==== RECORDS FOR PROCESSING

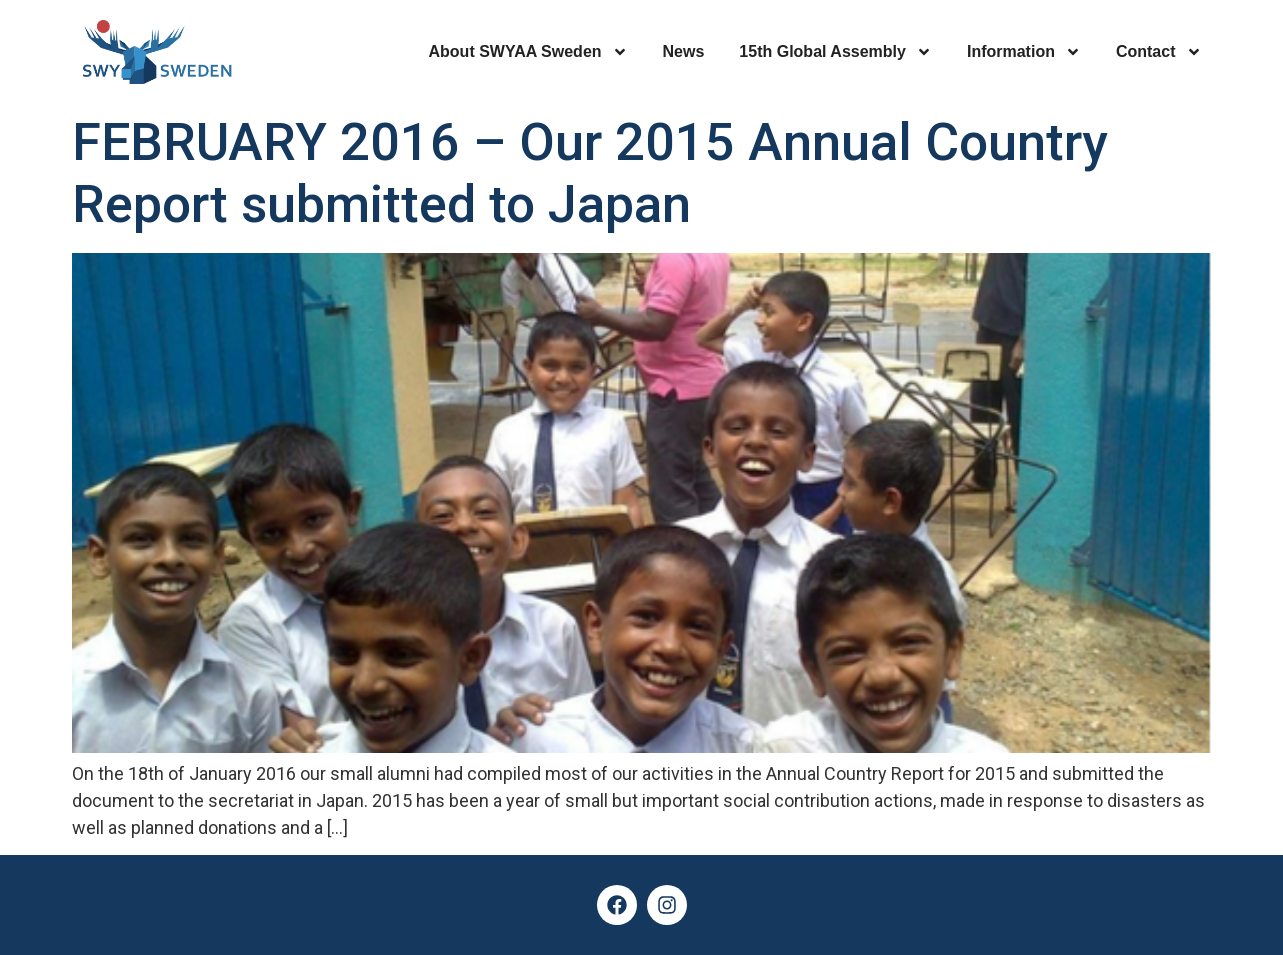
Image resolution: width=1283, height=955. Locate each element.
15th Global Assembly (835, 52)
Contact (1159, 52)
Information (1024, 52)
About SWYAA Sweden (528, 52)
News (684, 51)
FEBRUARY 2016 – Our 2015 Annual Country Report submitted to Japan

========

**STATED GOAL:**
Collect every line of the records above that contains the string "Report", matching case exactly, and copy each such line.

**ANSWER TO THE TASK:**
FEBRUARY 2016 – Our 2015 Annual Country Report submitted to Japan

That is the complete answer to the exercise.